When water vapor condenses the latent heat of vaporization lost to other molecules is: 2257 J / g. The corresponding photon radiation frequencies are much higher than the thermal emission band so the primary energy loss is via inter molecular collisions.

When liquid water cools the maximum energy loss before freezing occurs is:
(100 deg C) X (1 cal / gm deg C) X (4.18 J / cal) = 418 J / gm

The latent heat of fusion of water is:
334 J / gm

The enthalpy released in cooling ice from 0 C to - 10 C is 20.27 J / g
The enthalpy released in cooling ice from -10 C to - 20 C is 19.72 J / g
The enthalpy released in cooling ice from -20 C to - 30 C is 19.13 J / g
The enthalpy released in cooling ice from -30 C to - 40 C is 18.51 J / g
The enthalpy released in cooling ice from -40 C to - 50 C is 17.84 J / g
The enthalpy released in cooling ice from -50 C to - 58 C is 14.00 J / g

The total enthalphy release in cooling ice from 0 C to - 58 C is: 109.47 J / g

Each mole contains 6.023 X 10^23 molecules

Hence the enthalpy of fusion per molecule is:
(334 J / gm) X (18 gm H2O / mole) X (1 mole H2O / 6.023 X 10^23 molecules) = 0.998174 X 10^-20 J / molecule

Assume that liquid water freezes by emitting one infrared photon per molecule. Then when a water molecule transitions from 0 degrees C liquid to 0 degrees C solid by emitting infrared photons the photon energy is:
E = 0.998174 X 10^-20 J

The energy of each such photon is given by:
E = h F
where h = Planck's constant
= 6.626 X 10^-34 J-s.

F = E / h
= (0.998174 X 10^-20 J) / (6.626 X 10^-34 J-s)
= 0.150645 X 10^14 Hz
= 15.0645 THz

The speed of light is:
299,792,458 m / s

Hence the wave number of the far infrared radiation emitted by 0 degree C liquid water transitioning to 0 degree C ice is:
(Wave Number) = F / C
= (0.150645 X 10^14 Hz) / (299,792,458 m / s)
= .050249758 X 10^6 / m
= 502.5 X 10^2 / m
= 502.5 / cm

This wave number is at the peak of Earth's experimentally measured thermal infrared emission spectrum shown on Figure 1.

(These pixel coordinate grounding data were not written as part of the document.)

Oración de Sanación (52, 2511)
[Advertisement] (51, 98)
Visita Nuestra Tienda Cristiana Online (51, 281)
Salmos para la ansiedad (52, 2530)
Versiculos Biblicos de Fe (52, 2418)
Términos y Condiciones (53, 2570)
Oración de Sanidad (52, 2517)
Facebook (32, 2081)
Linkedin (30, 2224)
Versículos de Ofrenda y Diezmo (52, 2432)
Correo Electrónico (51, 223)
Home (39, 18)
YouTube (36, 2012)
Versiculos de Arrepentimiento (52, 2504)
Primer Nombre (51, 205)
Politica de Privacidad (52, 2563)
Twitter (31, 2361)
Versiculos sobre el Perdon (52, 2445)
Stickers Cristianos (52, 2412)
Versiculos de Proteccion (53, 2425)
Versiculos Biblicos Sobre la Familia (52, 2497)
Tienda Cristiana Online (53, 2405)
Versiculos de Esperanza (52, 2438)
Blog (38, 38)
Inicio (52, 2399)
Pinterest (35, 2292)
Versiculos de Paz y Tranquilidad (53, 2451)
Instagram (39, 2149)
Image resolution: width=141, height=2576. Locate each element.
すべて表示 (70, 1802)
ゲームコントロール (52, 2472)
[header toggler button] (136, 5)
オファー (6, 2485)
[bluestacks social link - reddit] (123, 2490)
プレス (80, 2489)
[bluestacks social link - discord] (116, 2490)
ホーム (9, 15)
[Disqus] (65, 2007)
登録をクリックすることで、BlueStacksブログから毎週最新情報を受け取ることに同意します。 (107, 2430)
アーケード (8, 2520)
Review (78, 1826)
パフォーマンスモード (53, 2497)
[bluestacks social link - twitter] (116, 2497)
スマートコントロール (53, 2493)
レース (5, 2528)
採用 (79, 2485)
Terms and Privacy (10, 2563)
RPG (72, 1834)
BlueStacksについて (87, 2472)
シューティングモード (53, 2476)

The wave number of the far infrared radiation emitted by 100 degree C water transitioning to freezing at -58 C is:
[(109.47 J / g + 418 J / g + 334 J / g) / (334 J / g)] (502.5 / cm) = 1296.07 / cm

This calculation explains the experimentally observed sharp drop in thermal emission at a wave number of about 1250 / cm shown in Fig.1. Note that water vapor does not emit infrared radiation at wave numbers immediately above 1300 / cm because the large heat of vaporization of water provides no accessible energy state transitions in that spectral range.

As the CO2 concentration in the Earth's upper atmosphere increases the infrared radiation emission by freezing of water droplets must increase for thermal radiation to remain in balance with absorbed solar radiation.. In order to provide more warm water to drive this infrared radiation emission process the temperature of the lower atmosphere must increase.

This web page last updated July 2, 2016.